▶ TRECHO
------

Mas o governo russo também é conhecido por sua administração corrupta, que frequentemente explora cidadãos estrangeiros, sejam eles migrantes econômicos ou estudantes internacionais.
Em 2025, a Bloomberg e o Kyiv Independent publicaram reportagens alegando que autoridades russas estariam manipulando o processo de renovação de vistos vencidos, prometendo resolver a situação se a pessoa aceitasse lutar na frente de batalha na Ucrânia. A Rússia nega a acusação, mas novos relatos do mesmo ano sugerem que essa prática, de fato, ocorre.
O jornal Le Monde e a BBC confirmaram casos como os de Dosseh Koulékpato e Malick Diop, respectivamente.
Este vídeo do canal do YouTube United 24, plataforma criada pelo governo ucraniano em 2022 para arrecadar fundos e divulgar informações, apresenta Dosseh Koulékpato, estudante togolês de 27 anos capturado pelas forças ucranianas em fevereiro de 2025. Em uma entrevista em francês com legendas em inglês, ele conta sua história. Depois de ter o visto negado em outros países, decidiu se estabelecer oficialmente na Rússia como estudante. Pouco depois, foi abordado para assinar um contrato escrito em russo, idioma que não domina, e só então descobriu que havia se alistado no exército do país. Após ser enviado à frente de batalha, logo foi capturado pelas tropas ucranianas.

------

▶ CONJUNTO DE DADOS
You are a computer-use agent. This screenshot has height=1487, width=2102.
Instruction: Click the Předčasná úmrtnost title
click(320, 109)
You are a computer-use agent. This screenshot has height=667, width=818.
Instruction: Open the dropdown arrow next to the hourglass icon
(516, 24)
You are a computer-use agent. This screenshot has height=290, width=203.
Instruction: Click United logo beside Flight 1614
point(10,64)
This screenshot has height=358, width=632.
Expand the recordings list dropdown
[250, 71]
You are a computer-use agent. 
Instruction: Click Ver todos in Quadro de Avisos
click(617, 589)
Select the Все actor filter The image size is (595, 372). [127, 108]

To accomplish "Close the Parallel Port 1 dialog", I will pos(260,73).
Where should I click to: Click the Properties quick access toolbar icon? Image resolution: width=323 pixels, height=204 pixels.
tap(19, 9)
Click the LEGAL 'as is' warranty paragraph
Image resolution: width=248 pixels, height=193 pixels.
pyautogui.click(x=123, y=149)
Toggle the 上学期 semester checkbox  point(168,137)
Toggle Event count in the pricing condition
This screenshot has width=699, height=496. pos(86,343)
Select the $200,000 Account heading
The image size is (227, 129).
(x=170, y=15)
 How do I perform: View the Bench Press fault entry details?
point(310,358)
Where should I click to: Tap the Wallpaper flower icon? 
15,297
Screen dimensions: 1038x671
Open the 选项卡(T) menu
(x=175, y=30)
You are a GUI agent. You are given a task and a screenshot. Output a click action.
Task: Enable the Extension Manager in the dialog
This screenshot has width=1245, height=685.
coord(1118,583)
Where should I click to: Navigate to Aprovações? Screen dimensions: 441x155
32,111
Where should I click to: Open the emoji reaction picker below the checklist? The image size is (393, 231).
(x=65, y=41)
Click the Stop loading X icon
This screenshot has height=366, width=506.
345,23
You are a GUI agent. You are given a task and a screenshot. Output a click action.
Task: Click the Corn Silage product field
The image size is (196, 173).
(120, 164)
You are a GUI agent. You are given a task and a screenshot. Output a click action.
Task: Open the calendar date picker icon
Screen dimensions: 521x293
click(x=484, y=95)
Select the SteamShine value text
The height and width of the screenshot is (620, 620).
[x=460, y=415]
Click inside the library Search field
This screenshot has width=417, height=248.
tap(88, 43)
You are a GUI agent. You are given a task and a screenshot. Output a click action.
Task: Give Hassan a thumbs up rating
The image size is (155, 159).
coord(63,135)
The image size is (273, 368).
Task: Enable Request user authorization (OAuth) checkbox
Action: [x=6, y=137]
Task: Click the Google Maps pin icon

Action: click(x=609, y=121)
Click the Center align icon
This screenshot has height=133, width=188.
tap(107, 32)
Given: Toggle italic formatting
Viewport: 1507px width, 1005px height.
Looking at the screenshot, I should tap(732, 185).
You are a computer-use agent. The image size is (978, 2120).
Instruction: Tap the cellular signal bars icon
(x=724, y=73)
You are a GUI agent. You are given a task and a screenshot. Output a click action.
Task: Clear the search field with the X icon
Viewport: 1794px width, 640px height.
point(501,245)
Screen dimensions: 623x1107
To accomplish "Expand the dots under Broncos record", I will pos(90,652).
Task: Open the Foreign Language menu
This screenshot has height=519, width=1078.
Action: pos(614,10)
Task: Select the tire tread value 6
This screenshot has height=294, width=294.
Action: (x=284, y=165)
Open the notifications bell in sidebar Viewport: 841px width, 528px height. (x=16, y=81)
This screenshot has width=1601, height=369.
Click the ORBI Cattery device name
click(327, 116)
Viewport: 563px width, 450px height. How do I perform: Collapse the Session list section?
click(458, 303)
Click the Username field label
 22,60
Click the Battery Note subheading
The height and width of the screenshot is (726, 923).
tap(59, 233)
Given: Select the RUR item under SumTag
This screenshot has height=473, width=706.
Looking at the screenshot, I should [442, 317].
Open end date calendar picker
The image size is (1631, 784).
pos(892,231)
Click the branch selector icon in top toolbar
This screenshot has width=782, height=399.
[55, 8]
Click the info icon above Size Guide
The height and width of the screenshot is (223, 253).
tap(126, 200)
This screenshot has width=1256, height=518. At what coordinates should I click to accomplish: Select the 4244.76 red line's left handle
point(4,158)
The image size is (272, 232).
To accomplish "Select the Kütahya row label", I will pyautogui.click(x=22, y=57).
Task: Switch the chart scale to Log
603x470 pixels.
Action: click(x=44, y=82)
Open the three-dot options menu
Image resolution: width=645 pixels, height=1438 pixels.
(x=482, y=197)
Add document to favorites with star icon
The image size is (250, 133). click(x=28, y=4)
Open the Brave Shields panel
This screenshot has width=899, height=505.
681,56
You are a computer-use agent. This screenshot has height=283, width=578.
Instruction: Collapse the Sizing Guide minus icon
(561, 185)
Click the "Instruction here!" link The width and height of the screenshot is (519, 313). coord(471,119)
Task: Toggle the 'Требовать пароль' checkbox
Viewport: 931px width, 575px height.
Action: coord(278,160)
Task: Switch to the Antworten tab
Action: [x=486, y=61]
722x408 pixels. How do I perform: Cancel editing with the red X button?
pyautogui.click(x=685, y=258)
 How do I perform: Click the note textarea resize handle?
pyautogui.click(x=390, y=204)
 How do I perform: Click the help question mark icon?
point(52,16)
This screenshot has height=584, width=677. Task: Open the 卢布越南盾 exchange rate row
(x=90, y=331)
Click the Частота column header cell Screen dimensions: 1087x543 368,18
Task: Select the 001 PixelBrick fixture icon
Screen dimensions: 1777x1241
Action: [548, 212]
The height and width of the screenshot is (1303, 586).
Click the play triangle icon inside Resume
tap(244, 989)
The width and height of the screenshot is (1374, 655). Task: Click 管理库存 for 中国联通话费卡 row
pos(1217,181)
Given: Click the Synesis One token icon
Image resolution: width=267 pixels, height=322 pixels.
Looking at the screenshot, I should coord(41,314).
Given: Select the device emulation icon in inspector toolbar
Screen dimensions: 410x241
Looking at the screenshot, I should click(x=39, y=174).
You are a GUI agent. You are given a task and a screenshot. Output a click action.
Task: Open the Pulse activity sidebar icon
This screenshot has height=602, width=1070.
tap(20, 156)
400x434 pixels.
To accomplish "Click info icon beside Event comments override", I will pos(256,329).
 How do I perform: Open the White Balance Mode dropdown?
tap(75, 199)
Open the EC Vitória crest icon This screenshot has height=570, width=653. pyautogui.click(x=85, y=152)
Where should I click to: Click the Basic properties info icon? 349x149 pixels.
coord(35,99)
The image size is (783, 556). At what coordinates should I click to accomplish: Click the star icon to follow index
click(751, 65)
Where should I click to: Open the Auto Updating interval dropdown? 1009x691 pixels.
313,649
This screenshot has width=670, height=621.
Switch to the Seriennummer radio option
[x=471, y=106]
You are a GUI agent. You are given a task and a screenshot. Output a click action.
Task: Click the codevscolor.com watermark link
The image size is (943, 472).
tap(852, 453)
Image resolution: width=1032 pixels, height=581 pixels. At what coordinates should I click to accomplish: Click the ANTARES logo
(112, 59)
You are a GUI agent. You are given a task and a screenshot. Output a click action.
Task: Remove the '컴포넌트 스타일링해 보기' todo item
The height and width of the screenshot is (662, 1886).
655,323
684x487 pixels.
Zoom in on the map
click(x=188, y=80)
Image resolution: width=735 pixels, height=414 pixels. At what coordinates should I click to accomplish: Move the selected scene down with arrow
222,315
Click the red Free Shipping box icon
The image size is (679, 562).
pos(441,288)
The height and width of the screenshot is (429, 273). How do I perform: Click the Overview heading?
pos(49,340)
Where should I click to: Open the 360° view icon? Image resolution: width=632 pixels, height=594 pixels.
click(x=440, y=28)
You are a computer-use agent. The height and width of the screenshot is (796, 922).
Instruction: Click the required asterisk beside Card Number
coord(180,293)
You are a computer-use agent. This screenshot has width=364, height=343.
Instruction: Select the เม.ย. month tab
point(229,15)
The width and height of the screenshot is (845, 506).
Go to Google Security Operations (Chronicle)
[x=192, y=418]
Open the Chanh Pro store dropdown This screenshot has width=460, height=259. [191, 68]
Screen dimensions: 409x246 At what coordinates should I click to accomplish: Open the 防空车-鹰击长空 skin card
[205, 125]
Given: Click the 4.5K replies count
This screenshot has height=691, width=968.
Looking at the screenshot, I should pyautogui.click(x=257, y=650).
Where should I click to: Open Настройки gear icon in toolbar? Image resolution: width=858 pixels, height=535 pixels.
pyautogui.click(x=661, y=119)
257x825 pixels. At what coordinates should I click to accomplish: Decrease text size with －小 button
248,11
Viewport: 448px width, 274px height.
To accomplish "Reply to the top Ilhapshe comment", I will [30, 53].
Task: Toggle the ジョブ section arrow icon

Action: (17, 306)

------

▶ A FAZER
No trecho sobre estrangeiros recrutados pela Rússia, transcreva sem mudar nada a parte que vai de "Este vídeo do" até "pelas tropas ucranianas.".

▶ RESPOSTA COMPLETA
Este vídeo do canal do YouTube United 24, plataforma criada pelo governo ucraniano em 2022 para arrecadar fundos e divulgar informações, apresenta Dosseh Koulékpato, estudante togolês de 27 anos capturado pelas forças ucranianas em fevereiro de 2025. Em uma entrevista em francês com legendas em inglês, ele conta sua história. Depois de ter o visto negado em outros países, decidiu se estabelecer oficialmente na Rússia como estudante. Pouco depois, foi abordado para assinar um contrato escrito em russo, idioma que não domina, e só então descobriu que havia se alistado no exército do país. Após ser enviado à frente de batalha, logo foi capturado pelas tropas ucranianas.